Most people planning a marriage proposal want good weather. Not AccuWeather Meteorologist Tom Bedard. He was hoping for a tornado.
Bedard had been meticulously planning the ultimate marriage proposal to girlfriend and fellow meteorologist at AccuWeather, Raya Maday, for months. All he needed was a tornado.
Considering both are meteorologists who like to storm chase in their spare time, and that Maday happens to be a forecaster who specializes in severe weather, tracking a tornado didn't seem to be out of the question.
Bedard and Maday met at an annual American Meteorological Society event in New Orleans in 2016. Shortly thereafter, both were hired to work at AccuWeather in the company's Wichita, Kansas, office at the same time and they say it's been a fantastic couple of years together.
"We've always been pretty heavily connected in the weather community," Maday said. "Even from the day we met."
On the Saturday of Memorial Day weekend, the couple hit the road to storm chase on a slight-risk day, meteorologist parlance for a day on which the NOAA Storm Prediction Center has issued a forecast for severe weather on level of 2 out of 5, with five 5 being the highest. Inside the bounds of a slight risk, tornadoes are possible but not guaranteed.
They were joined by friends who were in on the proposal plan. Unbeknownst to Maday, Bedard was carrying an engagement ring and was ready to get down on one knee to pop the question -- should the weather conditions be just right.
"We were ready for just about every circumstance.

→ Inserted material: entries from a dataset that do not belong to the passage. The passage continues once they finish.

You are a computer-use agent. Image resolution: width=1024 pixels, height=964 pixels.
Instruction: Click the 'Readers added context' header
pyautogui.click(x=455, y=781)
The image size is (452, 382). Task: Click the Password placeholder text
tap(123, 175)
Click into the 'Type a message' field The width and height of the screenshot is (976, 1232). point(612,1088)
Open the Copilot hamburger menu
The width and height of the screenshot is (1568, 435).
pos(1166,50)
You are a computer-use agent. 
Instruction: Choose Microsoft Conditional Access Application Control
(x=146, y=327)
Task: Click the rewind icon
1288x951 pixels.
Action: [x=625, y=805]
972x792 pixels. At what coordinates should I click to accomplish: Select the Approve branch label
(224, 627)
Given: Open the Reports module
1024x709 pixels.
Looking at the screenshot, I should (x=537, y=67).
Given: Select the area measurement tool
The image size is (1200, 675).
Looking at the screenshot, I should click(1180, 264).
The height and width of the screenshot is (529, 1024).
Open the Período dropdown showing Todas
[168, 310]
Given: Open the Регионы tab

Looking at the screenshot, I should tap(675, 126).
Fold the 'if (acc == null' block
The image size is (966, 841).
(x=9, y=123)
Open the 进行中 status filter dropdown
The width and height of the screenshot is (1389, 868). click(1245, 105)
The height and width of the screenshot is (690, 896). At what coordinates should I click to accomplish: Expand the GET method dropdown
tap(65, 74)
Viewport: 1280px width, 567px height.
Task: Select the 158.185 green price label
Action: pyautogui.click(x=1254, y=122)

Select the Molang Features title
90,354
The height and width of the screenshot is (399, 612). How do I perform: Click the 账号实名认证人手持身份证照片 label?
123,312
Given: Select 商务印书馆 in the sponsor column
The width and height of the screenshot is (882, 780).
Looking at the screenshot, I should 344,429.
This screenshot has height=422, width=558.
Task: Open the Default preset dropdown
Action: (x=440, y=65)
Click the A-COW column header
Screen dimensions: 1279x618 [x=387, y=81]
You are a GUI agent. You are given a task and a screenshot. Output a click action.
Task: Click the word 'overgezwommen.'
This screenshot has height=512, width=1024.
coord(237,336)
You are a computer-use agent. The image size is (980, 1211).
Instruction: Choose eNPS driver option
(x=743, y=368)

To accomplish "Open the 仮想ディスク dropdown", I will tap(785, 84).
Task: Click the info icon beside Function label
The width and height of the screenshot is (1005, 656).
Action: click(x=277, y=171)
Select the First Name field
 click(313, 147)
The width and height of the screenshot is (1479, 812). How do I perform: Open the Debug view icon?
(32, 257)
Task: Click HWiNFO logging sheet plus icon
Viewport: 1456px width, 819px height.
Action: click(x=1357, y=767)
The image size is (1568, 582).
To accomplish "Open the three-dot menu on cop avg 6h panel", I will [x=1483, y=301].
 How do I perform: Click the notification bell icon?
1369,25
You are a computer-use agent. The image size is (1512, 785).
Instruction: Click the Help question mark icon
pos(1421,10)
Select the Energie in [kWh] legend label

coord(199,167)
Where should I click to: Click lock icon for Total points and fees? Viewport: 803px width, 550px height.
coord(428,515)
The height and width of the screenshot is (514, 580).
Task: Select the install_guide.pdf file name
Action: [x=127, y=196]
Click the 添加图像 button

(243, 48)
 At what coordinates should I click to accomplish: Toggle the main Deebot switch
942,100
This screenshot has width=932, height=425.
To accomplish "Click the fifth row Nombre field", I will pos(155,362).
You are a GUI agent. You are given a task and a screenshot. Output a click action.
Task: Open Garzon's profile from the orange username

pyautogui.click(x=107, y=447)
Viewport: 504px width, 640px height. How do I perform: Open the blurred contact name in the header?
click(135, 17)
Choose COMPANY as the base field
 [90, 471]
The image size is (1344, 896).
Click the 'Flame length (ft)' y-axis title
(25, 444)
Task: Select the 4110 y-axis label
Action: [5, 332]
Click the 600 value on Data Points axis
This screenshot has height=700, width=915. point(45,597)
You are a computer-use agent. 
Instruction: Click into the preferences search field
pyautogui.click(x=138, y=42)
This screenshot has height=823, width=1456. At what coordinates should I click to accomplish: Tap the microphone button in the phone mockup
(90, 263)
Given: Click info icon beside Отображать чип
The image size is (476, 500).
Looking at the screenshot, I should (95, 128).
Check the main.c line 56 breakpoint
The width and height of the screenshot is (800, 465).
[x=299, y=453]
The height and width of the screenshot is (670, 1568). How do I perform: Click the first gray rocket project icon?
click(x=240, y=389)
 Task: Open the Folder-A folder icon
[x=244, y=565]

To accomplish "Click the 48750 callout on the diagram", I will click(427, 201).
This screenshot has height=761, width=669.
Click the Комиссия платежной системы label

The only one I was worried about was not having a storm initiate," Bedard told AccuWeather. "We had already driven so far. I was already anxious about taking us all the way to southeast Colorado on a slight-risk day and coming back without putting a ring on her finger ... I thought 'Oh God, no, we're going to do all this travel for nothing.'"
Interestingly, it was Maday's skills as a forecaster that ultimately got them to the right spot for a proposal she knew nothing about.
"She's incredible. She knew what she was doing and she and Rich (the friend who was there to be the videographer) put us in the right spot. We stuck around and eventually got a touchdown at three or four o'clock." Bedard said. "We were in this incredible canyonlike natural landscape. I couldn't have asked for a better opportunity."
So, with Rich behind the camera recording, and as lightning flashed and the tornado swirled, Bedard went for it. As Maday later said, "When the tornado touched down, so did his left knee."
"The utter shock, I still can't even imagine that it was real life, it feels so unrealistic that it even happened...It feels so unreal," Maday told AccuWeather. "In no measure would I ever expect something like this to happen. Like, 'Wouldn't it be funny if Tom proposed in front of our first tornado.' Not gonna happen. Never gonna happen. But it somehow happened," she said. "It was just so absolutely unexpected."
Immediately after she said yes the couple had to run to the car, not just because of the tornado but the lightning was flashing all around them.
"It was a moment that I don't think I will ever forget," Maday told AccuWeather.
Bedard agreed, saying, "If anybody is trying to replicate that proposal, work with a good meteorologist and be really, really safe."
The couple hasn't set a date for the wedding yet, but both are thinking tornado season in Tornado Alley would make for a pretty incredible location. "More than likely, we're probably going to see another tornado when we get married," Bedard said. "I just hope it stays far enough from the venue or anyone's town, community or wheat fields!"
"Or just close enough that we could also bring a photographer and get some really awesome shots. I would be cool with that," Maday added, laughing. "I'm always down for a tornado intercept, even if it's during our wedding day."